We now estimate the average complexity of the attack: The attacker iteratively applies the single block recovery procedure of a complexity of $2^{80}$ hash evaluations to the initial recovery of $\mathrm {md}_{0}$ and to each of the two blocks r[40 : 49] and r[50 : 59]. Since for each block he has on average one collision, on average he has to process r[50 : 59] two times. This means he has to go through an effort of $2^{80}$ hash evaluations for four times on average, thus yielding an average effort of $2^{82}$ hash evaluations of the attack.

The cost estimation for this attack when two full 20-byte blocks with full entropy are used in the seeding is achieved easily: there is on average an additional effort in terms of hash evaluations of $4 \cdot 2^{80}$ for the third and $8 \cdot 2^{80}$ for the fourth 10-byte block, yielding a total average effort of $16 \cdot 2^{80} = 2^{84}$ hash evaluations.

In our attack, we chose a length of a single 20 byte blocks on purpose to simplify the description.
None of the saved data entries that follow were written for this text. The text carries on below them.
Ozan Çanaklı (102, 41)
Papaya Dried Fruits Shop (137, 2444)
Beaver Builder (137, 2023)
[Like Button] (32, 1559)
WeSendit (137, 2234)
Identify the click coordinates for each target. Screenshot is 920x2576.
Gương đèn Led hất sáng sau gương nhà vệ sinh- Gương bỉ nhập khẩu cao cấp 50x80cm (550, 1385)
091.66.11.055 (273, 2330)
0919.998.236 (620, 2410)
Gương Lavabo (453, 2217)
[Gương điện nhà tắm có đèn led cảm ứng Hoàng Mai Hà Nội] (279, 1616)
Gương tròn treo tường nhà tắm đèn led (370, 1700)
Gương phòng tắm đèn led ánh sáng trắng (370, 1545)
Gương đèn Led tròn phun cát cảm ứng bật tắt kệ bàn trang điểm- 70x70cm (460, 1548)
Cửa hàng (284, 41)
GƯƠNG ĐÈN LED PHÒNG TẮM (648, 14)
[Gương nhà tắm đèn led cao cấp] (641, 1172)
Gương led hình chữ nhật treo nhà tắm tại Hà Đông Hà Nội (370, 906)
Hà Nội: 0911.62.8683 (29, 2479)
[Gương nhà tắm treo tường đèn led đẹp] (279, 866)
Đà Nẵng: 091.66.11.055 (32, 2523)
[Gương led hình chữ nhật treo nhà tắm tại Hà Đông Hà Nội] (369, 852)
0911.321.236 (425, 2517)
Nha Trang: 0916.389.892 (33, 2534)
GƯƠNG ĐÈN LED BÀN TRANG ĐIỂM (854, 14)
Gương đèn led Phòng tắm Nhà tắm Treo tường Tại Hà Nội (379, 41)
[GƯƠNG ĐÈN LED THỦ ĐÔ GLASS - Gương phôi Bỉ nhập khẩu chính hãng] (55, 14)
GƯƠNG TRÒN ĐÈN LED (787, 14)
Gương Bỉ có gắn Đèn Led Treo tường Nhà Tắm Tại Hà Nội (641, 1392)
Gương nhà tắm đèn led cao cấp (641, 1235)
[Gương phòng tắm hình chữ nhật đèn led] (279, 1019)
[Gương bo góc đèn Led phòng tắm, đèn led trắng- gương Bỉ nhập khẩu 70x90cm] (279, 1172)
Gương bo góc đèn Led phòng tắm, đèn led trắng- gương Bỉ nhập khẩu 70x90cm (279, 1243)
Now we consider the case of seed data the length of which is not a multiple of 20-byte blocks. If the seed, for instance, has a length between 31 and 39 bytes, the second block is shorter than 20 bytes. Then, according to Algorithm 1, in Step 4 only a part of $\mathrm {md}_{2}'$ is XORed to s[70 : 79]. This means that the attacker can recover only a part of $\mathrm {md}_{2}'$. Assuming for instance a seed length of 32 bytes, 64 bits of $\mathrm {md}_{2}'$ are not recoverable from the state bytes. Accordingly, they have to be recovered through brute force effort, using further output blocks for the matching. Obviously, if the final block $v_l$ becomes shorter than 80 bits, it is more efficient to iterate through the possible values of $v_l$ than to guess the lost part of $\mathrm {md}_{2}'$. From these considerations we see that all possible seed value lengths of maximally 40 bytes can be attacked with an extra average effort $2^{83}$, where we also account for the 8 expected collisions when processing r[70 : 79].

Like in the DEJA-SEED attack from Sect. 7.1, the attacker recovers completely the state of the RNG after the feeding of v. Thus he can predict all RNG output from that point on without any further effort.

7.3 Dealing with Non-Zero Initial Entropy

In Sects. 7.1 and 7.2 we have assumed an initial entropy of zero for the RNG state before the reseed. Given that the seed used for the initial seeding of the RNG had a low but non-zero entropy of x bits, two approaches can be considered dealing with this entropy in the DEJA-SEED and DEJA-STATE attacks.

If the attacker has access to RNG output before the reseeding, he can recover the initial state with an effort of $2^x$ hash evaluations. This effort will be negligible compared to that of the presented attacks for actual low entropy states. If the attacker has no access to output prior to the reseeding, he has to recover the initial state parallel to the recovery of $\mathrm {md}_{1}$ using the first output blocks. This means that additionally to the $2^{80}$ input space of the unknown half of $\mathrm {md}_{1}$, he has also to iterate over the $2^x$ input space for the initial entropy (each guess for the initial seed implies a guess for the whole state s), yielding a total effort of $2^{80+x}$ hash evaluations. Thus, depending on the initial entropy level, this can become the dominating cost for DEJA-SEED and DEJA-STATE attacks.

8 Conclusion

In this section we discuss the impact, the possibilities for removing of the discovered issues and summarize the theoretical conclusions of our findings.

8.1 Theoretical Aspects of Our Findings

Our central result is that under worst conditions, OpenSSL’s RNG only achieves a security level of 80 bits. This sounds devastating, but when we discuss the impact of our results, we will find that from a realistic perspective the majority of real-world systems will be affected to a lesser extend, if at all.

The common notions of security applied to RNGs [4, 17] are the well established forward and backward security, i.e. the security of an RNG under the assumption of the disclosure of its state at a point forward or backward in time, respectively; as well as the notion of resilience. The latter would be violated if an attacker can reduce the entropy of the RNG’s output by feeding specially prepared seed data to the RNG.

From these notions, backward security is not even attempted by the RNG itself, but when it is attempted by the client application, then it suffers from the DEJA-SEED and DEJA-STATE attacks that allow the disclosure of the RNG state based on the generated output after a reseeding. Accordingly, the backward security of the RNG is impaired. The RNG’s forward security in the state reseeded is affected by the same attacks since they allow the recovery of previous output – which certainly is also possible with access to the RNG state instead of its output.

Our findings do not suggest that the RNG’s resilience is defective in any way. As it seems, the transformations leading to updated RNG states during the addition of seed data are sound in this respect.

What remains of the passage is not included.